Heterotic groups in tropical indica hybrid rice

Previous studies related to heterotic groups in hybrid rice (Yuan 1977; Liu et al. 2002; Wang and Lu 2006a, b; Wang and Lu 2007; Xu et al. 2002) drew the following general conclusions: (1) two major heterotic groups in indica WA three-line hybrid rice, i.e., early season indica varieties from central and southern China and indica varieties from Southeast Asia, mostly from IRRI; (2) two major groups as represented by Xie Qinzhao and Zhenshan97 in the female pool, and two major groups as represented by IR24 and IR26, and some other breeding lines with IRRI variety ancestors, such as Ming Hui 63 (an IR30 offspring) in the male pool; and (3) R-lines are more divergent than B-lines (in China). However, a previous study showed that all WA R-lines used in China could be considered as one single group because they shared many ancestors and clustered closely together (Xie et al. 2012) with similar heterotic response to WA-based female parents. Our present study also shows that IRRI-bred B-lines are more divergent genetically than the R-lines.

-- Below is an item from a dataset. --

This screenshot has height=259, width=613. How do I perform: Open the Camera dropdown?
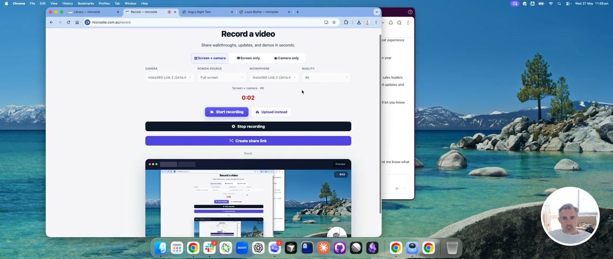coord(169,77)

Opportunities are generally high to obtain superior hybrids derived from parents from an inter-population rather than parents from an intra-population. All but one of the 33 heterotic hybrids identified in this study were from inter-population crosses. Hybrids with high MPH or BPH are not necessarily commercially competitive because of low-yielding parents, such as the hybrid of V20B × IR80151B, which had the highest MPH and BPH, but low SDHI (0.3 %) and SDHH (9.1 %). The ultimate goal of hybrid rice breeding is to produce a hybrid with high yield and high heterosis over the parents and commercial checks.

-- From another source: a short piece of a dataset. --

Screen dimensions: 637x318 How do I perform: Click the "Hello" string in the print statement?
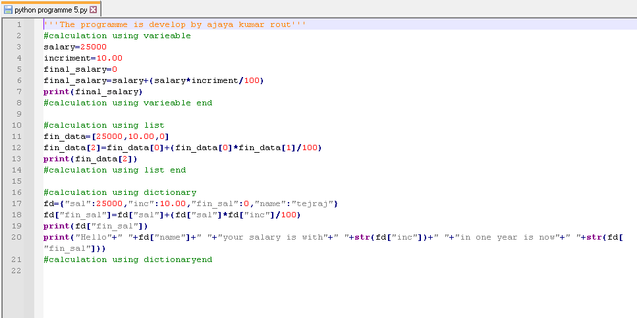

For the tropical hybrid rice parents generated from IRRI, two heterotic groups could be classified based on current B- and R-line germplasm categories, as represented by parents in G5 and G6 as females and parents in G2 and G3 as males (Table S1). The parents with low or no possibility of producing heterotic hybrids, such as those in the G1 and G4 groups, have limited value for developing heterotic hybrids within current IRRI hybrid rice germplasm and they have to be further improved to combine with germplasm from other possible heterotic pools or to be changed to diverge from current R-line pools. G5 and G6 B-line groups combined with G2 and G3 R-line groups are our preferred choices of hybrids for current IRRI-bred hybrid rice germplasm. On average, the hybrids derived from these four crossing patterns produced 27.4, 11.9, and 14.9 % of MPH, BPH, and SDHI, respectively. We also tracked the pedigrees of all 11 IRRI-bred hybrids released in the Philippines for commercial production, and found that 6 parents were from G2 and G3 (36 %), 10 parents were from G5 and G6 (59 %), and only 1 parent was from G1, but none from G4. It should be noted that the core set of parents from this study generally fits tropical Asian environments based on current IRRI hybrid rice parents. Further heterotic groups could be changed or enhanced when new parents with new traits/germplasm are integrated and adapted to the targeted cropping region.